D. TREATMENT AND RESULTS OF SHELL-SHOCK.

“E però leva su, vinci l’ambascia
con l’animo che vince ogni battaglia
se col suo grave corpo non s’accascia.
“Più lunga scala convien che si saglia:
non basta da costoro esser partito
se tu m’intendi, or fa sì che ti vaglia.”
“And therefore rise! conquer thy panting
with the soul, that conquers every battle,
if with its heavy body it sinks not down.
“A longer ladder must be climbed:
to have quitted these is not enough;
if thou understandest me, now act so that it may profit thee.”
Inferno, Canto XXIV, 52-57.

In previous sections we have already become acquainted with many therapeutic successes and failures: indeed it was almost necessary to detail treatment in certain cases to show the nature of the disease in hand or the correctness of a given diagnosis. In the present Section we approach the question more systematically.

After presenting a few examples of various spontaneous and non-medical recoveries, we bring into contrast the types of medical recovery that may be termed rapid (or miracle) cures and those that fall under the general head of reëducation. Admixed are cases of failure as well as of success: if it be remarked that the case method puts forward the best foot, it is probable that the same is true of almost any therapeutics as reported in early articles. As we go to press, trench reports indicate that at least one part of the profession is far more hopeful of successful psychotherapy even in the physiopathic group of disorders than their expounder, Babinski, could concede. The true statistical evaluation of the results must come years later.

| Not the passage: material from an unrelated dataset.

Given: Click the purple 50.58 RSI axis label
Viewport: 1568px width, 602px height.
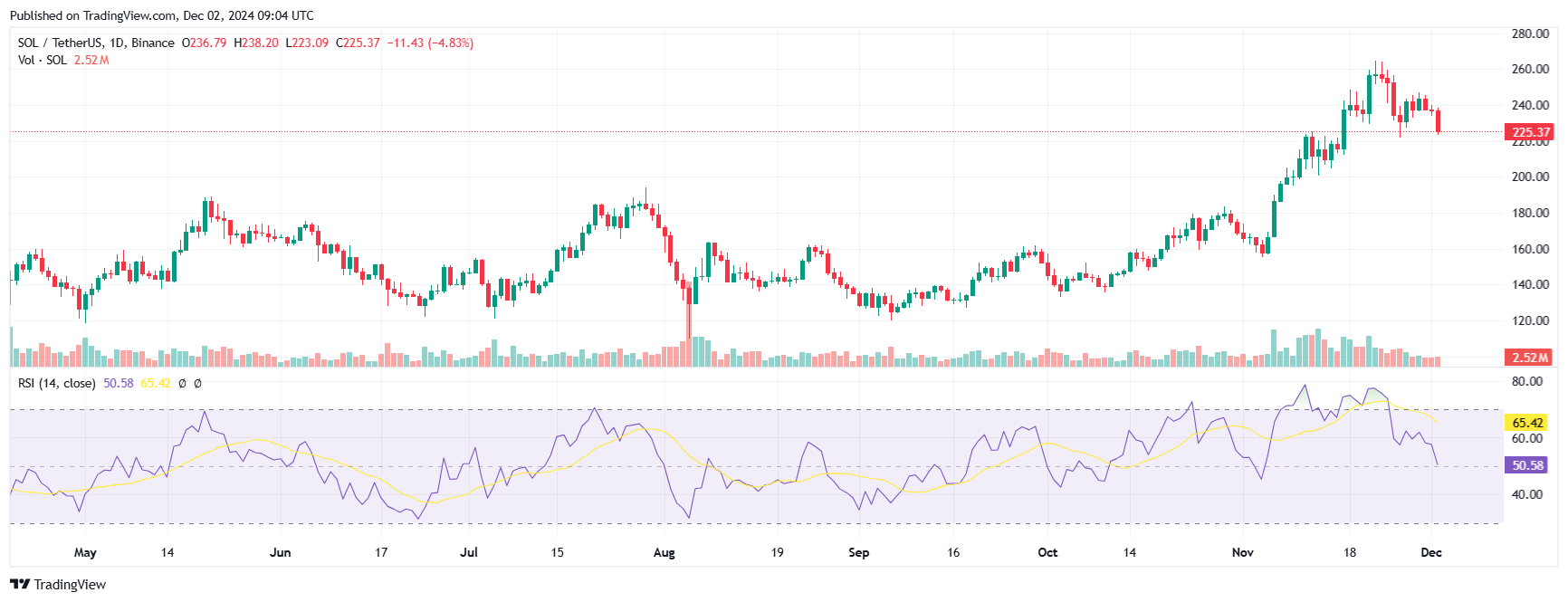Looking at the screenshot, I should 1527,465.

Some neuropsychiatrists have been fond of saying that there is nothing new in Shell-shock, that specialists have long been familiar with the psychoneuroses, etc. Yet in the past, specialists have not learned overmuch about the true inwardness of the psychoneuroses. Even a casual inspection of the various therapeutic efforts here described shows how much novelty of observation and ingenuity of plan must eternally be shown in these ever-so-simple psychoneuroses!